[Set problem]
Rewrite the lines of the listing beginning with the line that contains "Given: Click the notification bell icon" and continuing through the line that contains "Looking at the screenshot, I should [263, 80].", substituting "alert" for "notification" and leaving all else unchanged.

──────── Data supplied

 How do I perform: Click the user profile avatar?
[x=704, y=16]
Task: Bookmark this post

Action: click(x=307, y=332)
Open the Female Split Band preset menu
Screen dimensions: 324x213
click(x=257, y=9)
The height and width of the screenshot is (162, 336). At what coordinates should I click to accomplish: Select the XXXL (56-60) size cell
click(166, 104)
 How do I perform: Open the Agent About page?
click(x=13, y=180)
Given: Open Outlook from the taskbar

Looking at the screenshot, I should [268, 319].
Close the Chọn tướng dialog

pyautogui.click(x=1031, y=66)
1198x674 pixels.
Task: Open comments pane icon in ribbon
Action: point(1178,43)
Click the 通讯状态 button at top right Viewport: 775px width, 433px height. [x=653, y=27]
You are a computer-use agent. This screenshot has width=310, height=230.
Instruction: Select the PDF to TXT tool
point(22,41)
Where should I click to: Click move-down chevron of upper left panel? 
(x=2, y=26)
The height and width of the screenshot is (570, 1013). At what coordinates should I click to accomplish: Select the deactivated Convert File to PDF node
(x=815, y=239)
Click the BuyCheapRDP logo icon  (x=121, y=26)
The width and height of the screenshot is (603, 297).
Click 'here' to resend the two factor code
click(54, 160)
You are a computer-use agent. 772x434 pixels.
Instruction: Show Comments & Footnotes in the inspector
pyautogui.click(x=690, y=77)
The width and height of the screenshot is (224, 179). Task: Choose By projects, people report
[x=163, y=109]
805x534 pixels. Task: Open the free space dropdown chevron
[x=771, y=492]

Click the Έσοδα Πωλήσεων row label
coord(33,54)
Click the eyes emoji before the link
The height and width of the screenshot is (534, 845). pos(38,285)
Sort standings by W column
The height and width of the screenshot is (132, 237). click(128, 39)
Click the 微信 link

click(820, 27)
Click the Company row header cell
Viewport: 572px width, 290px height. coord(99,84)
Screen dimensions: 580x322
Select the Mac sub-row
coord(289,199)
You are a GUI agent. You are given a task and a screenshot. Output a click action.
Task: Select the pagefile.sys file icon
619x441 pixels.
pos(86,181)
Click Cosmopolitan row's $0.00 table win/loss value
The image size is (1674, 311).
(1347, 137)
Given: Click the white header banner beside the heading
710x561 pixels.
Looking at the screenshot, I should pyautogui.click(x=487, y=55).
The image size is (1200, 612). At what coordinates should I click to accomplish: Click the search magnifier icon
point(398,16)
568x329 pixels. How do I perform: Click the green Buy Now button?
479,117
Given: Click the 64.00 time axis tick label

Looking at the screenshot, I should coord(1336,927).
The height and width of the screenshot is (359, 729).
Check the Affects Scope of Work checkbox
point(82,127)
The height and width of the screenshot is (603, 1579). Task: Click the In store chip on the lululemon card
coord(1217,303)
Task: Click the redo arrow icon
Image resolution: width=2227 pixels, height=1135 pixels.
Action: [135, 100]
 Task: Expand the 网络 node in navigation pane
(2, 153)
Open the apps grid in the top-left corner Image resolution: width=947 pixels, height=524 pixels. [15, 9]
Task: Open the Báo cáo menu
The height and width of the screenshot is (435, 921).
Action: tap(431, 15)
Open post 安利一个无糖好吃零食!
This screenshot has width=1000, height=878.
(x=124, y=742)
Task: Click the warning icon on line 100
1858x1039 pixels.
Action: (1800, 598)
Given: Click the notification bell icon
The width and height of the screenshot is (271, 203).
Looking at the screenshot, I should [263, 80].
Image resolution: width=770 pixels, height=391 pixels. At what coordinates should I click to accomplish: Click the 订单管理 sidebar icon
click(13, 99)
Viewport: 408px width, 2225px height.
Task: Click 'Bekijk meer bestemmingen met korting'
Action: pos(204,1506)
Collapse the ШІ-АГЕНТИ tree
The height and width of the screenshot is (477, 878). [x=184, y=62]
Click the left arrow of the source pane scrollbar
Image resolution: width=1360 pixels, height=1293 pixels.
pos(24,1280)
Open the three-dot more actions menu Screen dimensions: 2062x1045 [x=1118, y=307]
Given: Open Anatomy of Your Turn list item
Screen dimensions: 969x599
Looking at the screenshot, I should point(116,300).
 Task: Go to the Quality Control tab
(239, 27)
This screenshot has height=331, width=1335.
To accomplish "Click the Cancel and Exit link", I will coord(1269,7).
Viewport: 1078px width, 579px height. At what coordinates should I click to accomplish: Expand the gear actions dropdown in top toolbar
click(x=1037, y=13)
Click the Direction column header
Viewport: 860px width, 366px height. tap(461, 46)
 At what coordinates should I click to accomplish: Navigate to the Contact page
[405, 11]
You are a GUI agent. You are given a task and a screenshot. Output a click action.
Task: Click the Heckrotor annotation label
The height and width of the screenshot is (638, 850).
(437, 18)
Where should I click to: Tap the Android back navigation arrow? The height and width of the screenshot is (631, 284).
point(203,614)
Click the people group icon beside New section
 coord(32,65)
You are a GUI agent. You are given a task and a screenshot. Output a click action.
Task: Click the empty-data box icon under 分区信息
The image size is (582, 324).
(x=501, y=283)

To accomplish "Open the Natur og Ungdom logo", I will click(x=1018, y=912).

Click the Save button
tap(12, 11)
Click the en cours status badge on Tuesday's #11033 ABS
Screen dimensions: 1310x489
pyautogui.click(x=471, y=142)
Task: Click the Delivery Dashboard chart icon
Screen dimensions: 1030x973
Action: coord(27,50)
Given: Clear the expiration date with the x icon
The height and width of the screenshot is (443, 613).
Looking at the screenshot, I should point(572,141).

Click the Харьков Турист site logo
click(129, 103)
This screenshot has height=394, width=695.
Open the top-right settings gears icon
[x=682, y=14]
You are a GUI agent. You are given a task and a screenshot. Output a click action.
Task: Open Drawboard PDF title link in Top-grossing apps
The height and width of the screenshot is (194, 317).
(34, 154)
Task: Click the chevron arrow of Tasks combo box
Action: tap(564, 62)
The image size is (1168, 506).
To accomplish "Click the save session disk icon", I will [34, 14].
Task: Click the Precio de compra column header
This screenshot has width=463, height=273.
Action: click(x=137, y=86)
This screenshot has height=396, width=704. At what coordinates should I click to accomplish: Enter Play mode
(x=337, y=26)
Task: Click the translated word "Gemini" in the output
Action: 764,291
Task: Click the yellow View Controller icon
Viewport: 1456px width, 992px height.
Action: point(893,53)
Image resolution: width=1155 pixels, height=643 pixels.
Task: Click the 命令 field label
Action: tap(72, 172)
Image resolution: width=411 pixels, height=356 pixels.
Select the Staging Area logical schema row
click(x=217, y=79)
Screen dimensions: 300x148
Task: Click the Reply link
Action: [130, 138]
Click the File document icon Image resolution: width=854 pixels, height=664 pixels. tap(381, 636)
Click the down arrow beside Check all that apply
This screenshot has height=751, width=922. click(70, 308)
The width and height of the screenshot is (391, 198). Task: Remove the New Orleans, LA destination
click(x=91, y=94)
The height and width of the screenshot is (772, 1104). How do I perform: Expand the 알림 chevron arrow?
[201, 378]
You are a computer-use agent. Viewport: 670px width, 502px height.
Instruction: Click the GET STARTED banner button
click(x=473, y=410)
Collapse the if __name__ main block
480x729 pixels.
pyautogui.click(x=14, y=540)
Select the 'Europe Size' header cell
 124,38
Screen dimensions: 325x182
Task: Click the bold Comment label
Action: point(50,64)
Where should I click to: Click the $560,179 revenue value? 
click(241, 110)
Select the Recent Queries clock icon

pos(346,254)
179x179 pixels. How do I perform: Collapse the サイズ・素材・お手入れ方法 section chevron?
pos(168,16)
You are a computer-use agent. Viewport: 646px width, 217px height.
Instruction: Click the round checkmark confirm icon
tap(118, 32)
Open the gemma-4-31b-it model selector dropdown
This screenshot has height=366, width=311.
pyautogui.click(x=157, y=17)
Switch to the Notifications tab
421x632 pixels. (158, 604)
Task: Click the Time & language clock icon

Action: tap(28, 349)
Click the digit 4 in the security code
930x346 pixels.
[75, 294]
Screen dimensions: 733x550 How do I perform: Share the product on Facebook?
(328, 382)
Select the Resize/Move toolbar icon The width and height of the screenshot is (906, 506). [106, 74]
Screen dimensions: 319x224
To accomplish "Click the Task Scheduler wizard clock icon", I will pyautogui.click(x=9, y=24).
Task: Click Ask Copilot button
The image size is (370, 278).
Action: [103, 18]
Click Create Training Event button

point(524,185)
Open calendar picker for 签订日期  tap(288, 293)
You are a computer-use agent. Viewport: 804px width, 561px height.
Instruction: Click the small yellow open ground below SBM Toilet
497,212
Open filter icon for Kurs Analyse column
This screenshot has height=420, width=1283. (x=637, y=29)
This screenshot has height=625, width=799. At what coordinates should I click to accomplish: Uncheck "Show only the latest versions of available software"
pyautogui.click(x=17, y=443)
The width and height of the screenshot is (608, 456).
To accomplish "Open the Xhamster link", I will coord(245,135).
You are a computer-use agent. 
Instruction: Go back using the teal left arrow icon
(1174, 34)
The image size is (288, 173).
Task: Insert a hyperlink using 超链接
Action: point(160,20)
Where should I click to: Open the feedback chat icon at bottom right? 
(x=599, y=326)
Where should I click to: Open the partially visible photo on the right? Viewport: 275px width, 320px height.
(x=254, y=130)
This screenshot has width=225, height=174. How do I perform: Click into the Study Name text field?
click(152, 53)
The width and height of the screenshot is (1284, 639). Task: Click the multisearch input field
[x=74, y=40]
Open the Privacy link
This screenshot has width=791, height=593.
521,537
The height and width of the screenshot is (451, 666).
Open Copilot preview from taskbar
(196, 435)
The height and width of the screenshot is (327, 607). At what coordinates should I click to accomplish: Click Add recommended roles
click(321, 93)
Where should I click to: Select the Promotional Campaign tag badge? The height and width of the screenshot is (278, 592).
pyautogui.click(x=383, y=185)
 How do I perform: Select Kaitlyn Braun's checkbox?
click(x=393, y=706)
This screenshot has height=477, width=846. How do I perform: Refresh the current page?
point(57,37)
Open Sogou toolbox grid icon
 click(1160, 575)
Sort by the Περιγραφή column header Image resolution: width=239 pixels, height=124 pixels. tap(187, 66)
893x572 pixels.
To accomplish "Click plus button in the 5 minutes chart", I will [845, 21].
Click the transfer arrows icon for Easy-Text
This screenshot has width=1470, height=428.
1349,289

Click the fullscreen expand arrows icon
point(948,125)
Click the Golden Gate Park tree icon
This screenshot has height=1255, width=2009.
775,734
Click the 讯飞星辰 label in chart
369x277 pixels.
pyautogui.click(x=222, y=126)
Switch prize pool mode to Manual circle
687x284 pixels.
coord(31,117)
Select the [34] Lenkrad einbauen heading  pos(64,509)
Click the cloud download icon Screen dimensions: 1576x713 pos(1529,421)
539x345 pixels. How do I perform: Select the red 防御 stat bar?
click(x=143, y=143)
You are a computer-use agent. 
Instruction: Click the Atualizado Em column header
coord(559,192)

────────────────

[Solution to the problem]
Given: Click the alert bell icon
The width and height of the screenshot is (271, 203).
Looking at the screenshot, I should [263, 80].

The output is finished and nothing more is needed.